◆ EXCERPTED PASSAGE
>> BEGIN

Java 101: Regular expressions in Java, Part 2

Simplify common coding tasks with the Regex API

reg ex2
Credit: timlewisnm

The first half of this tutorial introduced you to regular expressions and the Regex API. You learned about the Pattern class, then worked through examples demonstrating regex constructs, from basic pattern matching with literal strings to more complex matches using ranges, boundary matchers, and quantifiers.

In Part 2 we'll pick up where we left off, exploring methods associated with the Pattern, Matcher, and PatternSyntaxException classes. You'll also be introduced to two tools that use regular expressions to simplify common coding tasks. The first extracts comments from code for documentation purposes. The second is a reusable library for performing lexical analysis, which is an essential component of assemblers, compilers, and similar software.

Explore the Regex API

Pattern, Matcher, and PatternSyntaxException are the three classes that comprise the Regex API. Each class offers methods that you can use to integrate regexes into your code.

Pattern methods

An instance of the Pattern class describes a compiled regex, also known as a pattern. Regexes are compiled to increase performance during pattern-matching operations. The following static methods support compilation.

  • Pattern compile(String regex) compiles regex's contents into an intermediate representation stored in a new Pattern object. This method either returns the object's reference upon success, or throws PatternSyntaxException if it detects invalid syntax in the regex. Any Matcher object used by or returned from this Pattern object adheres to various default settings, such as case-sensitive searching. As an example, Pattern p = Pattern.compile("(?m)^\\."); creates a Pattern object that stores a compiled representation of the regex for matching all lines starting with a period character.
  • Pattern compile(String regex, int flags) accomplishes the same task as Pattern compile(String regex), but is able to account for flags: a bitwise-inclusive ORed set of flag constant bit values. Pattern declares CANON_EQ, CASE_INSENSITIVE, COMMENTS, DOTALL, LITERAL, MULTILINE, UNICODE_CASE, UNICODE_CHARACTER_CLASS, and UNIX_LINES constants that can be bitwise ORed together (e.g., CASE_INSENSITIVE | DOTALL) and passed to flags.

>> END

◆ DATA EXTRACT

>> BEGIN

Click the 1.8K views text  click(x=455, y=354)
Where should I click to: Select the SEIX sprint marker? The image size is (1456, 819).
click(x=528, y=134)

>> END

◆ YOUR TASKS
1 > Transcribe part of the Java regular expressions tutorial verbatim, beginning at the words "An instance of" and stopping after the words "a period character.".
2 > Name every class that the Java regular expressions tutorial says makes up the Regex API.
3 > Resume the Java regular expressions tutorial from the point at which it stops.

◆ ANSWERS BY TASK
1 >
An instance of the Pattern class describes a compiled regex, also known as a pattern. Regexes are compiled to increase performance during pattern-matching operations. The following static methods support compilation.

  • Pattern compile(String regex) compiles regex's contents into an intermediate representation stored in a new Pattern object. This method either returns the object's reference upon success, or throws PatternSyntaxException if it detects invalid syntax in the regex. Any Matcher object used by or returned from this Pattern object adheres to various default settings, such as case-sensitive searching. As an example, Pattern p = Pattern.compile("(?m)^\\."); creates a Pattern object that stores a compiled representation of the regex for matching all lines starting with a period character.

2 > Pattern, Matcher, PatternSyntaxException

3 >
    Except for CANON_EQ, LITERAL, and UNICODE_CHARACTER_CLASS, these constants are an alternative to embedded flag expressions, which were demonstrated in Part 1. The Pattern compile(String regex, int flags) method throws java.lang.IllegalArgumentException when it detects a flag constant other than those defined by Pattern constants. For example, Pattern p = Pattern.compile("^\\.", Pattern.MULTILINE); is equivalent to the previous example, where the Pattern.MULTILINE constant and the (?m) embedded flag expression accomplish the same task.

At times you will need to obtain a copy of an original regex string that has been compiled into a Pattern object, along with the flags it is using. You can do this by calling the following methods:

  • String pattern() returns the original regex string that was compiled into the Pattern object.
  • int flags() returns the Pattern object's flags.

After obtaining a Pattern object, you'll typically use it to obtain a Matcher object, so that you can perform pattern-matching operations. The Matcher matcher(Charsequence input) creates a Matcher object that matches provided input text against a given Pattern object's compiled regex. When called, it returns a reference to this Matcher object. For example, Matcher m = p.matcher(args[1]); returns a Matcher for the Pattern object referenced by variable p.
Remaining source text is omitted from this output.